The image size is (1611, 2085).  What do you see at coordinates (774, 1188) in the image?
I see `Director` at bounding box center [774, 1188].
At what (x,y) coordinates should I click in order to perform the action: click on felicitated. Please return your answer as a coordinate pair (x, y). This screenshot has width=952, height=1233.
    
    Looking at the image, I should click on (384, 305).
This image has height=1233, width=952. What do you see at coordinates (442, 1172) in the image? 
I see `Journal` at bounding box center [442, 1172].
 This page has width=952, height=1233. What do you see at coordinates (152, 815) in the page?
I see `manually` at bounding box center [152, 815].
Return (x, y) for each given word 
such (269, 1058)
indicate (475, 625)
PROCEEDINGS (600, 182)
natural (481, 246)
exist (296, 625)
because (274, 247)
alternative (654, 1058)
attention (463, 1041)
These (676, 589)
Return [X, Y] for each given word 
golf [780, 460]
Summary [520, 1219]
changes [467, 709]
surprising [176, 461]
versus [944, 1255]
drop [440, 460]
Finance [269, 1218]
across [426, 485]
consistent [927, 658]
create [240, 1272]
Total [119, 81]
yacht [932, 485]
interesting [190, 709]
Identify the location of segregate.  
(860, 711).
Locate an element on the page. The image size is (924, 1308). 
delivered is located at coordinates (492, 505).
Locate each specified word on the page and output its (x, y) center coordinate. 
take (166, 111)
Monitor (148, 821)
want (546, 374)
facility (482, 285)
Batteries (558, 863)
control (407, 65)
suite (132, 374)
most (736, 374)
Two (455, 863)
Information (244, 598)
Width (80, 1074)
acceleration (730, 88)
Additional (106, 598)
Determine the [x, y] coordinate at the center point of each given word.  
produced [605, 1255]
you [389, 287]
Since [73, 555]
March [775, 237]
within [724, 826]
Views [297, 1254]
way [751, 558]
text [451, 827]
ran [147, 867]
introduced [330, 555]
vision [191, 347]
* * *
_Objective_:
Rescale everything in the listing above, from the line containing "acceleration (730, 88)" down to the end of the listing. Rewrite those lines in full, requests included, multiplying each coordinate in the answers by 1.65 and rounding to whole numbers, with halves rounded up.

_Expected output_:
acceleration (1205, 145)
Additional (175, 987)
Determine the [x, y] coordinate at the center point of each given word.  
produced [998, 2071]
you [642, 474]
Since [120, 916]
March [1279, 391]
within [1195, 1363]
Views [490, 2069]
way [1239, 921]
text [744, 1365]
ran [243, 1431]
introduced [545, 916]
vision [315, 573]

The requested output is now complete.